Usually the Minor Arcana is more day to day in its scope, while the Major Arcana traditionally shows stages of deep personal or spiritual growth.
Regardless of what you might have glimpsed from the media and fucking idiots, the Major Arcana are generally pretty rare to pick up in a spread, and generally a good practitioner of Tarot would re-contextualise an entire spread for every time one turns up in a reading.
The point of Tarot isn't to tell your future. Anyone who says so or uses it specifically for that purpose is going to be disappointed, and laughed at all the best parties. The point of the Tarot is WAY more archetypal. It shows the broad-strokes of persons, trials and relationships that appear in peoples lives, and it's, to a fault, VERY GENERAL. The greatest specifics you're going to find is the crap that you equate the imagery and metaphorical intensity attached to a card. Technically, you could use it to get a broad outline of your future, but if you somehow get it into your head that an actual, physical manifestation of the future is going to happen after you've looked into the cards, I'm either going to call you a liar and to please your clothes back on, or ask you for some of that primo-voodoo-space shit that you've been smoking.
But, at the same time, the generality of the cards also comes to your advantage. YOU DON'T NEED A FANCY DECK MOTHAFUCKA*. You see them in stores, and the traditional Rider-Waite deck that you know just cost 20 cents to make is almost 40 bucks. Well fuck 'em all. Here's a way I read that works just as well. And al you need is a normal deck of playing cards and the internet.

"All this nature, and dogs, and flowers and shit... Just makes me want to look up into the sky wistfully."
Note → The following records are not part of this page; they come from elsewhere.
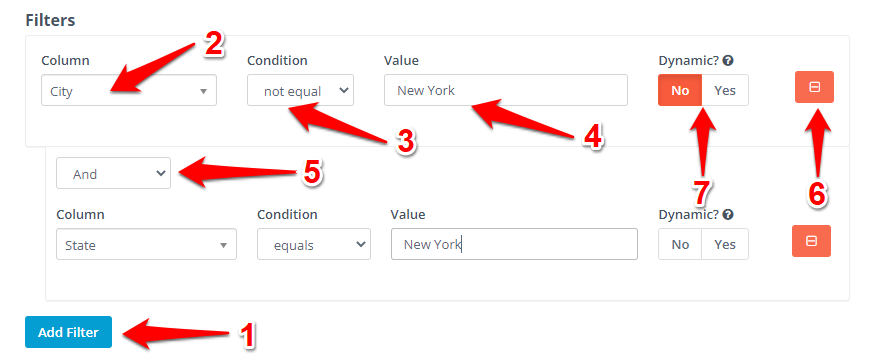Set State filter Dynamic to No
This screenshot has height=363, width=873.
(x=680, y=244)
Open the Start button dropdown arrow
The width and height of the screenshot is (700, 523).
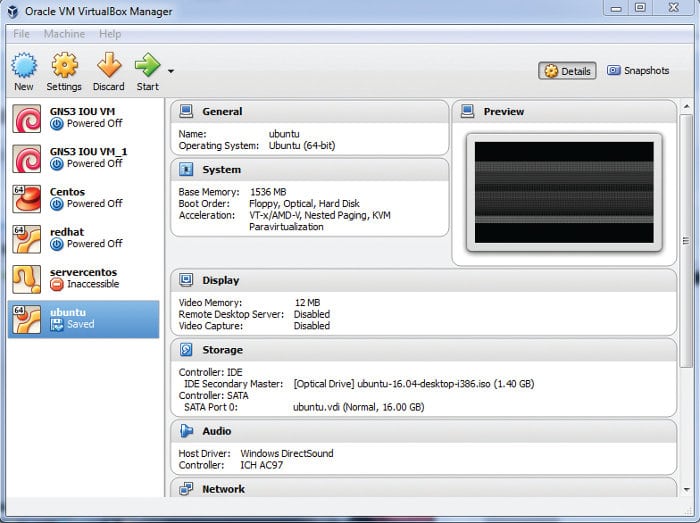click(171, 71)
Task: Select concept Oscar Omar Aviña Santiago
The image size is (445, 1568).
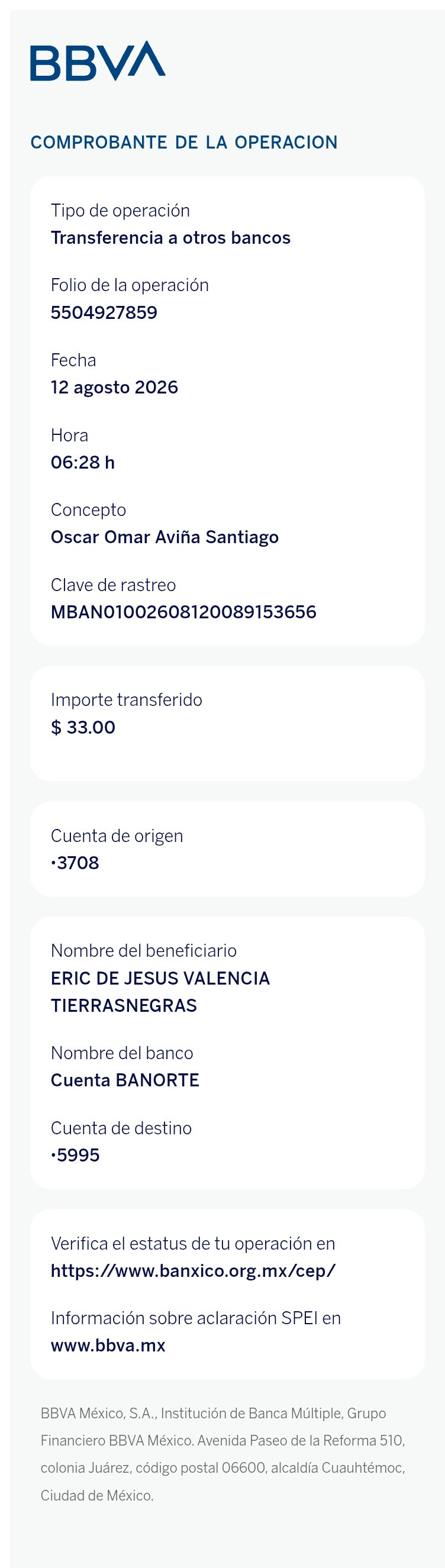Action: (x=165, y=537)
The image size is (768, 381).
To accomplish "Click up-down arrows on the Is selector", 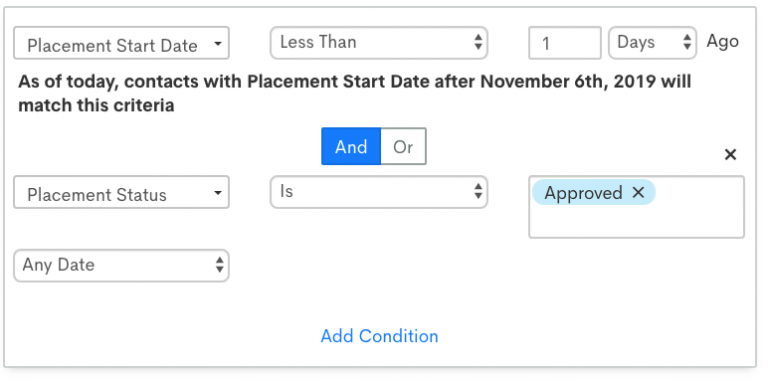I will click(x=478, y=191).
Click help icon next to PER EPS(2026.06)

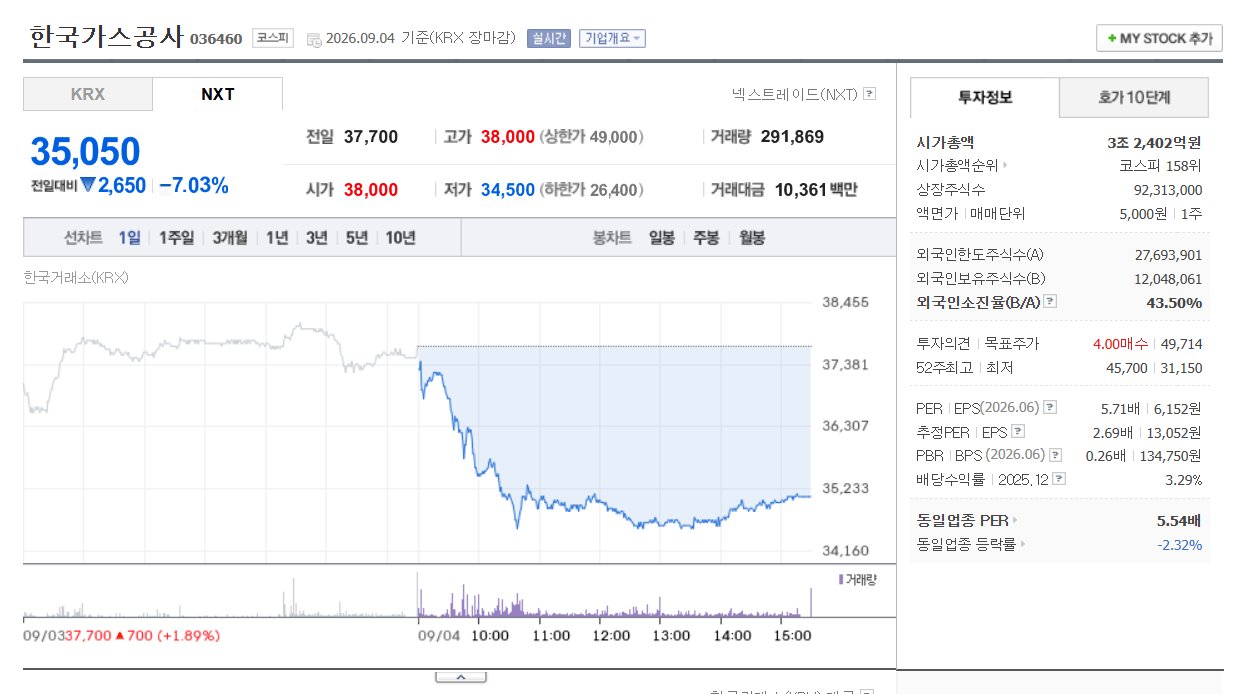(x=1050, y=408)
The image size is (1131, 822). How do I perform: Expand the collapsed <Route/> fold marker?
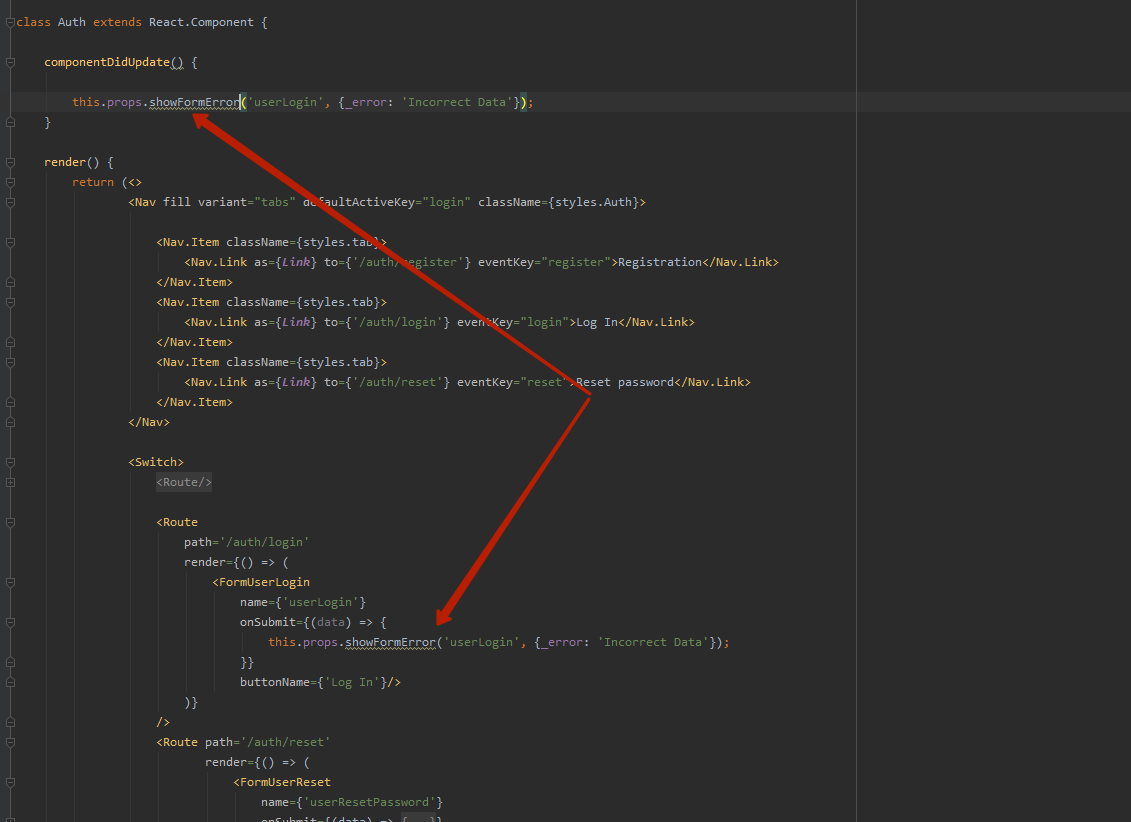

Kay, so, you can buy any standard pack, I got mine for $2.50 at a $2 store. It has a truly ugly photoshop-ed image of Sydney on it (why it was for sale in a Melbourne store is one of those mysteries of the universe). Open the pack. Take out the Jokers (which don't correspond to any Tarot card) and shuffle and cut like a demon.
Now, all you have to do is attribute swords to spades, wands to clubs, diamonds to pentacles and hearts to cups and you've got yourself a Minor Arcana deck.
An easy reading I've devised with this requires maybe a little drawing ability or a good printer.
First, get in the mood, use whatever aesthetics you need to get you into the "magick"/wicca zone, fancy robes maybe, incense, whatever. Then, use a Major Arcana card (or, an image of/from a card) that typifies a problem or a challenge you're feeling at the moment. Maybe you're feeling socially alienated, so you pick The Hermit which stands for introspection and solitude (in most readings). Or, you're a tad between projects and feeling torn between them, so you Choose the Hanged Man, which stands for-okay, I'll just quit telling you the meanings for the cards here, because it's all contended between a million different interpretations and you may as well just find a site or an app that you like the feel of. Yeah, so anyway, the card you picked is a signifier.
Any who, then pick a card that describes what you want to be, or what you want the outcome to specify. Maybe if you grabbed the Hermit before, you'll pick the Lovers, or the World (okay, I'll shut up now.) Place that a bit underneath the first image/card.
So finally, you use your Minor Arcana deck. Cut three times. While you're doing that, focus on your desire, and put them all back together. Draw your first card and put it on your left between the two signifiers face up. This represents a past context that's shaped your need for the thing. You know, the thing. That you want. Second card in the middle, right between the two signifiers. This is the present context, what you're experiencing now, and if you're savvy enough, you could probably scout out any problem you have with just these two. But then... The Third card represents future events that transpire from the second minor arcana card to the second signifier.
It requires a load of interpretation, and you can't get distracted in any way while you're doing it. Not for snacks, not for sex and definitely not for other social interaction. Cloister yourself somewhere where you won't be disturbed for this. Then again, I'm suggesting you use the internet, so good luck with that.
Anyway, if you want to zazz up your cards, or alter the reading in any way that makes you feel more comfortable, whatever, I'm not your mother. Do what thalt will shall be the whole of the lore (he said, badly paraphrasing).
So that's me for now, until the next time when I have something interesting to write. Bloody Babbler out.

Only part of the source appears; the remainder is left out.